Concretely, the special invocation signal is __ (two underscores) followed by the name of the sub-program to invoke. As an example, assume that the combined program is essayChecker and the subprogram is spellCheck. Here is an example workflow:

  • Combined program is invoked using ./essayChecker myEssay.txt
  • In the course of its execution, essayChecker needs to invoke the spellCheck sub-program
  • essayChecker calls itself with the special invocation signal: ./essayChecker __spellCheck --british-english=true myEssay.txt
    • The essayChecker invocation sees __spellCheck and knows that a special invocation is occurring
    • It splices out the special invocation argument so the command-line arguments match those that would be expected by the sub-program: ./essayChecker --british-english=true myEssay.txt
    • It delegates to the library function, which now runs as if it were the only executable
      • Because it is in a sub-process, it can do things like call os.Exit and it will only impact the sub-process
  • When the self-invocation is finished, the over-all program processes its output and proceeds

Here is a diagram of the workflow described above:

workflow diagram 1

This self-invocation mechanism supports multiple levels of composition -- it provides a mechanism that allows users to specify the program that should be invoked and the signal that should be used for self-invocation.

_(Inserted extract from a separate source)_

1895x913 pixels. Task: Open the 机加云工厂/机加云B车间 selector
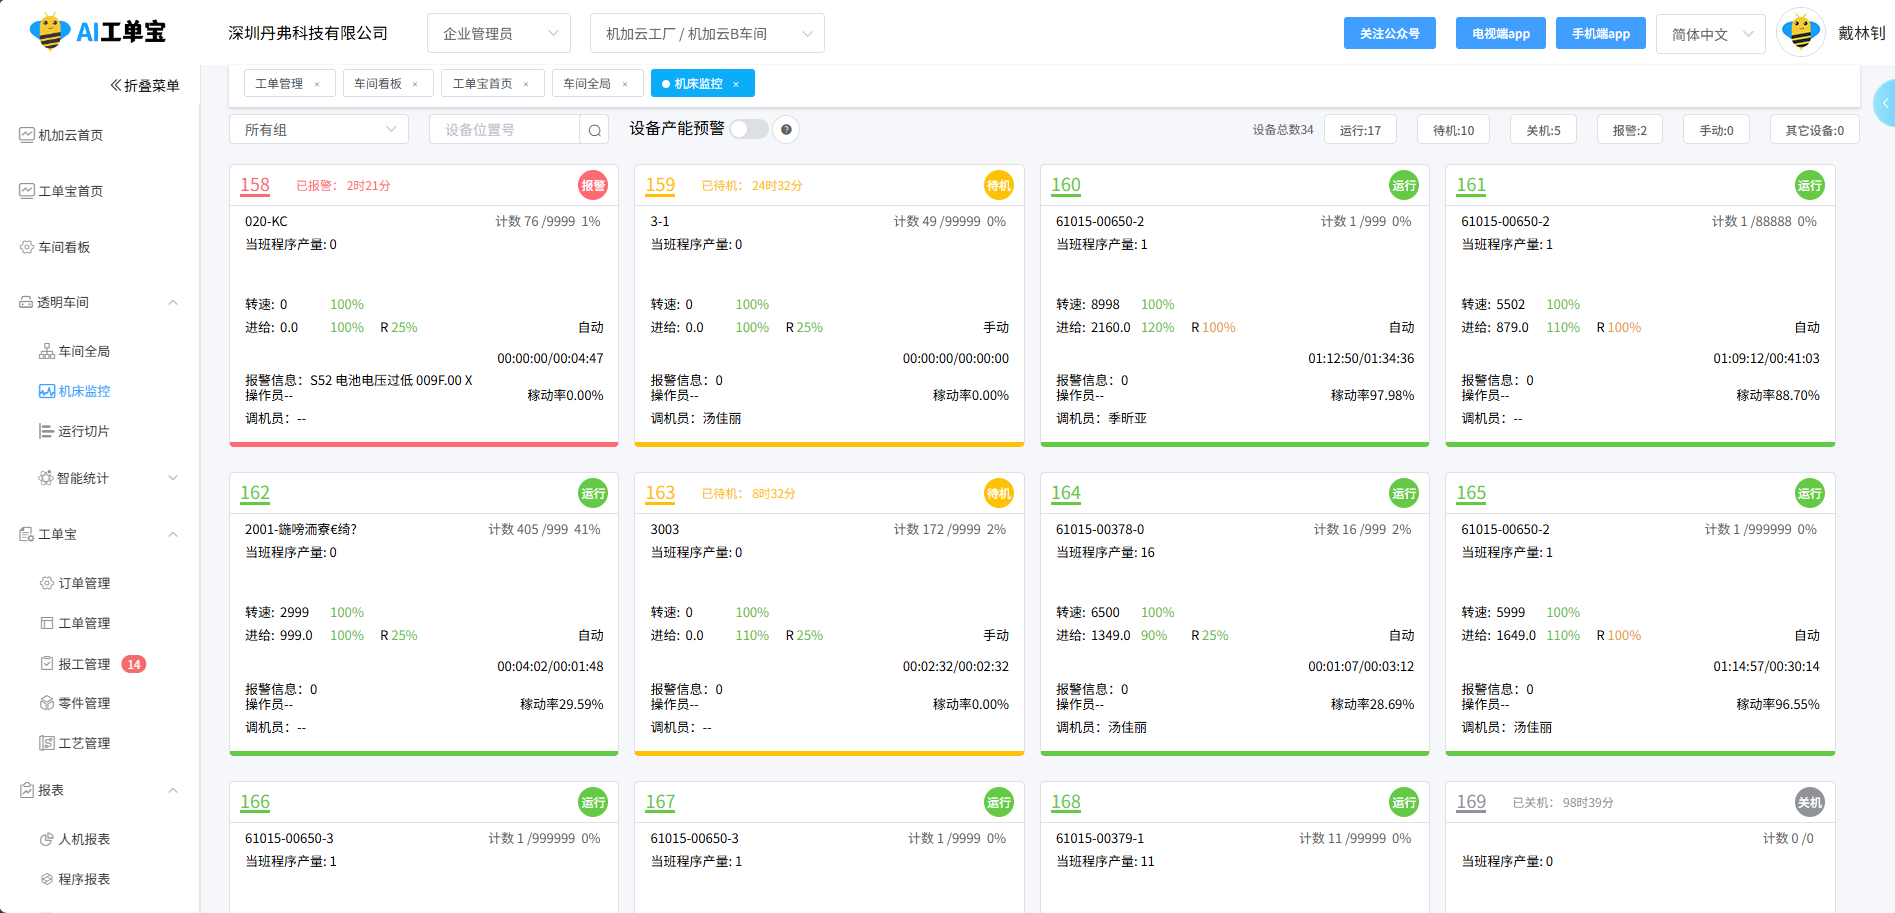(707, 33)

This allows self-invoking programs to be composed, even if there is only one program over-all.

Example:

  • dictionary is a program that uses amalgomate to combine several independent dictionary programs:
    • medical-dict
    • law-reference
  • thesaurus is a program that uses amalgomate to combine several independent dictionary program:
    • med-thesaurus
    • law-reference
  • omni-reference is a program that uses dictionary and thesaurus as libraries using the amalgomate invocation framework

Because it uses amalgomate, when dictionary is run as a stand-alone program, it re-invokes itself to invoke its sub-program functionality: ./dictionary look-up -> ./dictionary __medical-dict look-up ...

However, when it is embedded in omni-reference, it can't re-invoke ./dictionary (because it doesn't exist). It can't attach its self-commands directly to the top-level either, since that could cause conflicts (for example, dictionary and thesaurus both embed a program named law-reference, but they may invoke it in different ways).

amalgomate provides a mechanism to resolve this by allowing a runner to be provided. The runner can namespace based on the amalgomate-compatible libraries. The scenario above is thus resolved using the following invocation:

./omni-reference look-up -> ./omni-reference __dictionary __law-reference look-up

Here is a diagram that outlines the process:

workflow diagram 2

In this manner, amalgomate supports composition at multiple levels. Beyond just being possible in theory, amalgomate provides a specific mechanism that enables this kind of library construction in a general manner.

Generalizability

amalgomate is a fully working implementation of this mechanism for the Go programming language. However, this same mechanism should be applicable to any programming languages that generates binaries through compilation, and should provide the benefit of generating smaller executables that can invoke sub-program functionality in a safe and reliable manner.